Tradate

De Iannello va in pensione. Chi arriverà a guidare la Tenenza di Tradate?

Una carriera trascorsa quasi interamente a Tradate, dove il carabiniere originario di Barcellona Pozzo di Gotto era arrivato una prima volta già nel 1985

De Iannello va in pensione. Chi arriverà a guidare la Tenenza di Tradate?
Attualità Tradate, 21 Agosto 2021 ore 09:29

Ieri è stato l'ultimo giorno alla guida della Tenenza di Tradate per Sebastiano De Iannello (nella foto a destra, con l'ex capitano della Compagnia di Saronno Pietro Laghezza), che dopo oltre 40 anni di servizio per l'Arma ha raggiunto la pensione.

De Iannello va in pensione, Tradate saluta il suo tenente

Un tradatese d'adozione, che per oltre un decennio è stato il vertice e il volto dell'Arma in città. Una storia personale e professionale che si è legata a doppio filo con quella di Tradate. Sebastiano De Iannello, nato a Barcellona Pozzo di Gotto, ha "conosciuto" Tradate nel 1985, quando fece il suo ingresso nell'allora Stazione con l'incarico di Vice Comandante dopo alcuni anni di servizio alla Compagnia Carabinieri di Busto, primo incarico dopo la Scuola Allievi Sottoufficiali in cui aveva fatto il suo ingresso nel 1980.

Una prima conoscenza breve, perchè nel 1988 è chiamato a ricoprire il ruolo di comandante in altre realtà vicine (come Fagnano Olona e Cislago), e più lontane (Roccavaldina, in Sicilia). Nel 2007 il ritorno in quella che da allora sarebbe stata la sua casa, Tradate, questa volta a capo della neonata Tenenza.

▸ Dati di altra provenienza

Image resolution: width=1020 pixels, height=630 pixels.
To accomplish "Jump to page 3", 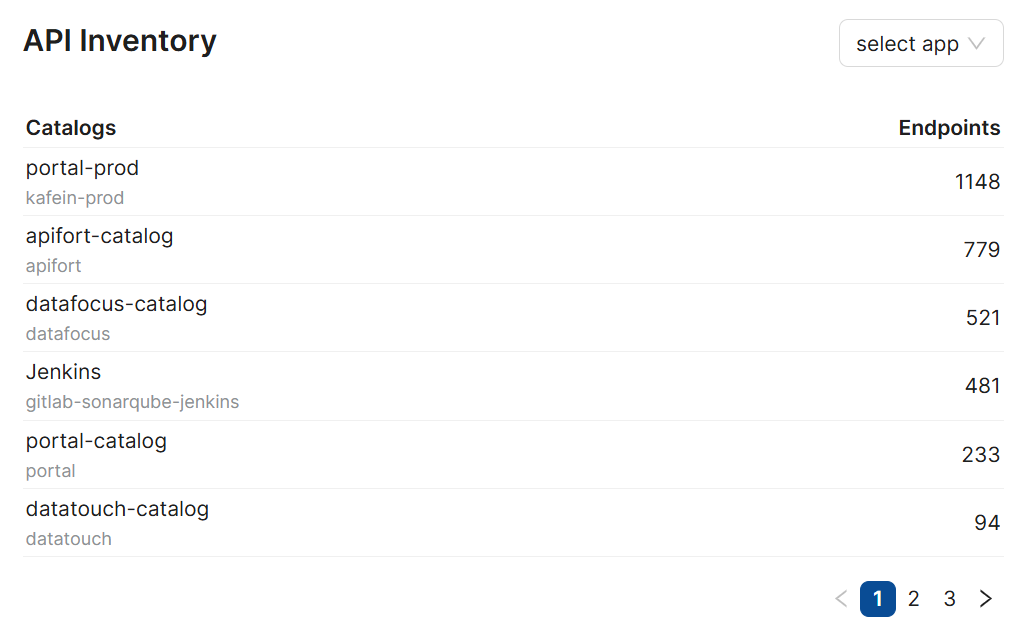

Una carriera con tante luci, valsegli encomi e riconoscimenti locali e nazionali e con un curriculum che vede, tra gli altri, l'arresto di Mario Chiesa che aprì il terremoto di Mani Pulite. In ambito più locale, brilla tra le tante la risoluzione in poche ore del caso dei coniugi Ferro che sconvolse la comunità venegonese. Una carriera valsagli il titolo di Cavaliere al Merito della Repubblica, la medaglia mauriziana per il decennale di carriera e il riconoscimento come miglior comandante di reparto della Lombardia, ricevuto nel 2015. A questi si aggiungono encomi, ringraziamenti e attestati più e meno istituzionali, in occasioni di importanti operazioni e risultati, oltre a quelli, certo meno pomposi ma probabilmente più importanti, da parte dei cittadini di Tradate, Lonate e Venegono Inferiore che in lui per tanti anni hanno potuto fare affidamento.

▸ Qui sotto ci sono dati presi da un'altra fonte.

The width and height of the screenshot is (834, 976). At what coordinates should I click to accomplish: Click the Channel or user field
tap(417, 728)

"Nel corso del servizio matura numerose benemerenze ed encomi essendosi particolarmente distinto nell’attività di istituto, evidenziando sempre spiccatissima professionalità, alto senso del dovere e un non comune intuito investigativo - si legge nelle motivazioni che gli valsero il Cavalierato - Il Luogotenente De Iannello è particolarmente apprezzato dalla cittadinanza che ne ha fatto un punto di riferimento per situazioni anche al di là di quelle strettamente legate al servizio".

Una nuova stagione per la Tenenza

Si dovrà attendere ancora qualche tempo per sapere chi firmerà il prossimo capitolo della storia della Tenenza di Tradate. Si fanno alcuni nomi, e tanti altri se ne sono fatti negli ultimi mesi. Quello che oggi pare più certo è quello di un giovane sottotenente "fresco" di formazione e promozione. In attesa della nomina ufficiale, che dovrebbe comunque arrivare a breve, la Tenenza sarà affidata al "numero due" di De Iannello, il maresciallo Massimiliano Spirito.